## Task to complete
The records that follow should be copied in full, exactly as they read.

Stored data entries
# # #
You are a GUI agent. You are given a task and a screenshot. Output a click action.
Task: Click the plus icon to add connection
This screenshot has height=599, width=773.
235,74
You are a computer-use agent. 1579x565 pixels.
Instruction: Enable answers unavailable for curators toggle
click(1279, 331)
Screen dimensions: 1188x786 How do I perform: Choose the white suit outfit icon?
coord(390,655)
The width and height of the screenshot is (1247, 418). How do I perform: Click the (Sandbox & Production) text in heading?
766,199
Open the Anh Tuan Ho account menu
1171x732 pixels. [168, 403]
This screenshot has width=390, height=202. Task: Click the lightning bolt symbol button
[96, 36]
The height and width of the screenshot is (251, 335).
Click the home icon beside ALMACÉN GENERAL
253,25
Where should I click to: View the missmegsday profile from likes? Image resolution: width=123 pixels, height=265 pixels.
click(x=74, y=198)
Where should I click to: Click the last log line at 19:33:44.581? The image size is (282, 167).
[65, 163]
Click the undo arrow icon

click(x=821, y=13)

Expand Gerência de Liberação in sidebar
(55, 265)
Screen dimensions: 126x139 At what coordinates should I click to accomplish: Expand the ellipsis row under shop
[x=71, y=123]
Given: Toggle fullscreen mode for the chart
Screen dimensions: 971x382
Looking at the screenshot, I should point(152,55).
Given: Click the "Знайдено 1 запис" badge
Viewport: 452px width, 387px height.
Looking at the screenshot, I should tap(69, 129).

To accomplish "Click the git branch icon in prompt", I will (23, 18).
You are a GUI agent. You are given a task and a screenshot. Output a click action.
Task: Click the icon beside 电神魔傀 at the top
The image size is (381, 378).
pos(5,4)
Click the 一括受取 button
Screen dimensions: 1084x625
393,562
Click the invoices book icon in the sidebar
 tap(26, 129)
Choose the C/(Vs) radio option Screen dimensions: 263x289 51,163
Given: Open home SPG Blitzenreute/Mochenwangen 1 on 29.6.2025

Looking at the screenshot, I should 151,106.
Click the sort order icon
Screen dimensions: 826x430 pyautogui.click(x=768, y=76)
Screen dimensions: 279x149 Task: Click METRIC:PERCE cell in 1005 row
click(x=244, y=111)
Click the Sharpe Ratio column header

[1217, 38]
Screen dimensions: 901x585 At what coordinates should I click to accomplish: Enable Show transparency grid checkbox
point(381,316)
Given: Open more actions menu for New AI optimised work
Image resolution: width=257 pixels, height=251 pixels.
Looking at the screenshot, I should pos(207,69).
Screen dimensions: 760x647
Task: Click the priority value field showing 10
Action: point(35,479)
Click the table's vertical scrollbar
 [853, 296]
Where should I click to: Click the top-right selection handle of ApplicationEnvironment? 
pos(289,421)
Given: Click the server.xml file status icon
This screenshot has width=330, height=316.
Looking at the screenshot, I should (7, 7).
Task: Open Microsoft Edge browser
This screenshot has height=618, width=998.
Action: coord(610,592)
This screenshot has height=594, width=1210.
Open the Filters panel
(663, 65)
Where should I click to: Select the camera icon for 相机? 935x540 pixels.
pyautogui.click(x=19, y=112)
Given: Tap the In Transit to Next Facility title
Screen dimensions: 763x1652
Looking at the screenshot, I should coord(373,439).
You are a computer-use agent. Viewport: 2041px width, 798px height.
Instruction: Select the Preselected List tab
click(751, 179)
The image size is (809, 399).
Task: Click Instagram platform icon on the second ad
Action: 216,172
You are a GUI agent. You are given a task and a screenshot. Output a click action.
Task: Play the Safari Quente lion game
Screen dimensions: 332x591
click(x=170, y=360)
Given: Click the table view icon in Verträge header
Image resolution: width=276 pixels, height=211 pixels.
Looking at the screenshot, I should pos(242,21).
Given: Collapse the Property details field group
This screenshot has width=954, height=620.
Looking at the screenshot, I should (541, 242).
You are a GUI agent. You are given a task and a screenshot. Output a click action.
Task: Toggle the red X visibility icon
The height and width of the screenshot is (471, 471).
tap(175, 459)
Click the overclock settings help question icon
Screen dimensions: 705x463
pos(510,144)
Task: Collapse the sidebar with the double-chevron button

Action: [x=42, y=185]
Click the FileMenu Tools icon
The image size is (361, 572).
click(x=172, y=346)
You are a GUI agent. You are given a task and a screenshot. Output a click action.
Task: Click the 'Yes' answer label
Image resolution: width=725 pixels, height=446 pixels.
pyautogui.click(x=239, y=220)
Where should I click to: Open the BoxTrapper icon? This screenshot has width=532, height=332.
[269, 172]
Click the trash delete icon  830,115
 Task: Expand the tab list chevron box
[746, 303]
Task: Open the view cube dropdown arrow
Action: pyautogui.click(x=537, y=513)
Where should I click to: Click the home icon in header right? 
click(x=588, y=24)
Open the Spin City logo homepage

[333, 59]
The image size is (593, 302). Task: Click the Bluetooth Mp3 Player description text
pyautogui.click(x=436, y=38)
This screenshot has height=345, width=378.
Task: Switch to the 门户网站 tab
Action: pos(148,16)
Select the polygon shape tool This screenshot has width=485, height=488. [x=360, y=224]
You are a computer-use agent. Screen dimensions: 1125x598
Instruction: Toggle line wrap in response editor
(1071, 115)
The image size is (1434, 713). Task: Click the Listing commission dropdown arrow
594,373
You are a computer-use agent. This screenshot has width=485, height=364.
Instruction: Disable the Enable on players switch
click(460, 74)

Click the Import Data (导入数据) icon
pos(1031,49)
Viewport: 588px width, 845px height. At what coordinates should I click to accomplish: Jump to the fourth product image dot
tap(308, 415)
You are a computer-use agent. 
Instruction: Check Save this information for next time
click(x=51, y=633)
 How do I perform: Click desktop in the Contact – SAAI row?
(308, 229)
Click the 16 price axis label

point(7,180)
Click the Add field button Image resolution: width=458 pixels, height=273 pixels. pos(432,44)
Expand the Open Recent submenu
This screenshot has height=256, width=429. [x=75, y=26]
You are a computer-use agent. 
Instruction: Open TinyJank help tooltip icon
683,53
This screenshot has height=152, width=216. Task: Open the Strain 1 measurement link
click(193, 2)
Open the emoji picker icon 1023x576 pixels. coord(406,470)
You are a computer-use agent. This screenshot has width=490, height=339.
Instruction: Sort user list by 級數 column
# # #
## Output for this exercise
You are a GUI agent. You are given a task and a screenshot. Output a click action.
Task: Click the plus icon to add connection
This screenshot has height=599, width=773.
235,74
You are a computer-use agent. 1579x565 pixels.
Instruction: Enable answers unavailable for curators toggle
click(1279, 331)
Screen dimensions: 1188x786 How do I perform: Choose the white suit outfit icon?
coord(390,655)
The width and height of the screenshot is (1247, 418). How do I perform: Click the (Sandbox & Production) text in heading?
766,199
Open the Anh Tuan Ho account menu
1171x732 pixels. [168, 403]
This screenshot has width=390, height=202. Task: Click the lightning bolt symbol button
[96, 36]
The height and width of the screenshot is (251, 335).
Click the home icon beside ALMACÉN GENERAL
253,25
Where should I click to: View the missmegsday profile from likes? Image resolution: width=123 pixels, height=265 pixels.
click(x=74, y=198)
Where should I click to: Click the last log line at 19:33:44.581? The image size is (282, 167).
[65, 163]
Click the undo arrow icon

click(x=821, y=13)

Expand Gerência de Liberação in sidebar
(55, 265)
Screen dimensions: 126x139 At what coordinates should I click to accomplish: Expand the ellipsis row under shop
[x=71, y=123]
Given: Toggle fullscreen mode for the chart
Screen dimensions: 971x382
Looking at the screenshot, I should point(152,55).
Given: Click the "Знайдено 1 запис" badge
Viewport: 452px width, 387px height.
Looking at the screenshot, I should tap(69, 129).

To accomplish "Click the git branch icon in prompt", I will (23, 18).
You are a GUI agent. You are given a task and a screenshot. Output a click action.
Task: Click the icon beside 电神魔傀 at the top
The image size is (381, 378).
pos(5,4)
Click the 一括受取 button
Screen dimensions: 1084x625
393,562
Click the invoices book icon in the sidebar
 tap(26, 129)
Choose the C/(Vs) radio option Screen dimensions: 263x289 51,163
Given: Open home SPG Blitzenreute/Mochenwangen 1 on 29.6.2025

Looking at the screenshot, I should 151,106.
Click the sort order icon
Screen dimensions: 826x430 pyautogui.click(x=768, y=76)
Screen dimensions: 279x149 Task: Click METRIC:PERCE cell in 1005 row
click(x=244, y=111)
Click the Sharpe Ratio column header

[1217, 38]
Screen dimensions: 901x585 At what coordinates should I click to accomplish: Enable Show transparency grid checkbox
point(381,316)
Given: Open more actions menu for New AI optimised work
Image resolution: width=257 pixels, height=251 pixels.
Looking at the screenshot, I should pos(207,69).
Screen dimensions: 760x647
Task: Click the priority value field showing 10
Action: point(35,479)
Click the table's vertical scrollbar
 [853, 296]
Where should I click to: Click the top-right selection handle of ApplicationEnvironment? 
pos(289,421)
Given: Click the server.xml file status icon
This screenshot has width=330, height=316.
Looking at the screenshot, I should (7, 7).
Task: Open Microsoft Edge browser
This screenshot has height=618, width=998.
Action: coord(610,592)
This screenshot has height=594, width=1210.
Open the Filters panel
(663, 65)
Where should I click to: Select the camera icon for 相机? 935x540 pixels.
pyautogui.click(x=19, y=112)
Given: Tap the In Transit to Next Facility title
Screen dimensions: 763x1652
Looking at the screenshot, I should coord(373,439).
You are a computer-use agent. Viewport: 2041px width, 798px height.
Instruction: Select the Preselected List tab
click(751, 179)
The image size is (809, 399).
Task: Click Instagram platform icon on the second ad
Action: 216,172
You are a GUI agent. You are given a task and a screenshot. Output a click action.
Task: Play the Safari Quente lion game
Screen dimensions: 332x591
click(x=170, y=360)
Given: Click the table view icon in Verträge header
Image resolution: width=276 pixels, height=211 pixels.
Looking at the screenshot, I should pos(242,21).
Given: Collapse the Property details field group
This screenshot has width=954, height=620.
Looking at the screenshot, I should (541, 242).
You are a GUI agent. You are given a task and a screenshot. Output a click action.
Task: Toggle the red X visibility icon
The height and width of the screenshot is (471, 471).
tap(175, 459)
Click the overclock settings help question icon
Screen dimensions: 705x463
pos(510,144)
Task: Collapse the sidebar with the double-chevron button

Action: [x=42, y=185]
Click the FileMenu Tools icon
The image size is (361, 572).
click(x=172, y=346)
You are a GUI agent. You are given a task and a screenshot. Output a click action.
Task: Click the 'Yes' answer label
Image resolution: width=725 pixels, height=446 pixels.
pyautogui.click(x=239, y=220)
Where should I click to: Open the BoxTrapper icon? This screenshot has width=532, height=332.
[269, 172]
Click the trash delete icon  830,115
 Task: Expand the tab list chevron box
[746, 303]
Task: Open the view cube dropdown arrow
Action: pyautogui.click(x=537, y=513)
Where should I click to: Click the home icon in header right? 
click(x=588, y=24)
Open the Spin City logo homepage

[333, 59]
The image size is (593, 302). Task: Click the Bluetooth Mp3 Player description text
pyautogui.click(x=436, y=38)
This screenshot has height=345, width=378.
Task: Switch to the 门户网站 tab
Action: pos(148,16)
Select the polygon shape tool This screenshot has width=485, height=488. [x=360, y=224]
You are a computer-use agent. Screen dimensions: 1125x598
Instruction: Toggle line wrap in response editor
(1071, 115)
The image size is (1434, 713). Task: Click the Listing commission dropdown arrow
594,373
You are a computer-use agent. This screenshot has width=485, height=364.
Instruction: Disable the Enable on players switch
click(460, 74)

Click the Import Data (导入数据) icon
pos(1031,49)
Viewport: 588px width, 845px height. At what coordinates should I click to accomplish: Jump to the fourth product image dot
tap(308, 415)
You are a computer-use agent. 
Instruction: Check Save this information for next time
click(x=51, y=633)
 How do I perform: Click desktop in the Contact – SAAI row?
(308, 229)
Click the 16 price axis label

point(7,180)
Click the Add field button Image resolution: width=458 pixels, height=273 pixels. pos(432,44)
Expand the Open Recent submenu
This screenshot has height=256, width=429. [x=75, y=26]
You are a computer-use agent. 
Instruction: Open TinyJank help tooltip icon
683,53
This screenshot has height=152, width=216. Task: Open the Strain 1 measurement link
click(193, 2)
Open the emoji picker icon 1023x576 pixels. coord(406,470)
You are a computer-use agent. This screenshot has width=490, height=339.
Instruction: Sort user list by 級數 column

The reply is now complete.